Periscopio propone un nuovo modo di essere giornale, di fare informazione. di accostare Alto e Basso, di rapportarsi al proprio pubblico. Rompe compartimenti stagni delle sezioni tradizionali di quotidiani. Accoglie e dà riconosce uguale dignità a tutti i generi e tutti linguaggi: così in primo piano ci può essere una notizia, un commento, ma anche una poesia o una vignetta.  Abbandona la rincorsa allo scoop, all’intervista esclusiva, alla firma illustre, proponendo quella che abbiamo chiamato “informazione verticale”: entrare cioè nelle  “cose che accadono fuori e dentro di noi”, denunciare Il Vecchio che resiste e raccontare Il Nuovo che germoglia, stare dalla parte dei diritti e denunciare la diseguaglianza che cresce in Italia e nel mondo. .

Con il quotidiano di ieri, così si diceva, oggi ci si incarta il pesce. Non Periscopio, la sua “informazione verticale” non invecchia mai e dal nostro archivio di quasi 50.000 articoli (disponibile gratuitamente) si pescano continuamente contenuti utili per integrare le ultime notizie uscite. Non troverete mai, come succede in quasi tutti i quotidiani on line,  le prime tre righe dell’articolo in chiaro… e una piccola tassa per poter leggere tutto il resto.

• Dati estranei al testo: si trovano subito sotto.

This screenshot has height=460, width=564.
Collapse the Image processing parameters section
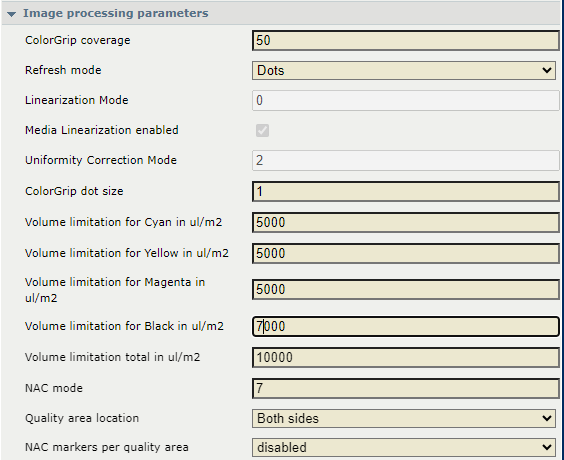tap(12, 14)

Sembra una frase retorica ma non lo è: “Periscopio è un giornale senza padrini e senza padroni”. Siamo orgogliosamente antifascisti, pacifisti, nonviolenti, femministi, ambientalisti. Crediamo nella Sinistra (anche se la Sinistra non crede più a se stessa), ma non apparteniamo a nessuna casa politica, non fiancheggiamo nessun partito e nessun leader. Anzi, diffidiamo dei leader e dei capipopolo, perfino degli eroi. Non ci piacciono i muri, quelli materiali come  quelli immateriali, frutto del pregiudizio e dell’egoismo. Ci piace “il popolo” (quello scritto in Costituzione) e vorremmo cancellare “la nazione”, premessa di ogni guerra e  di ogni violenza.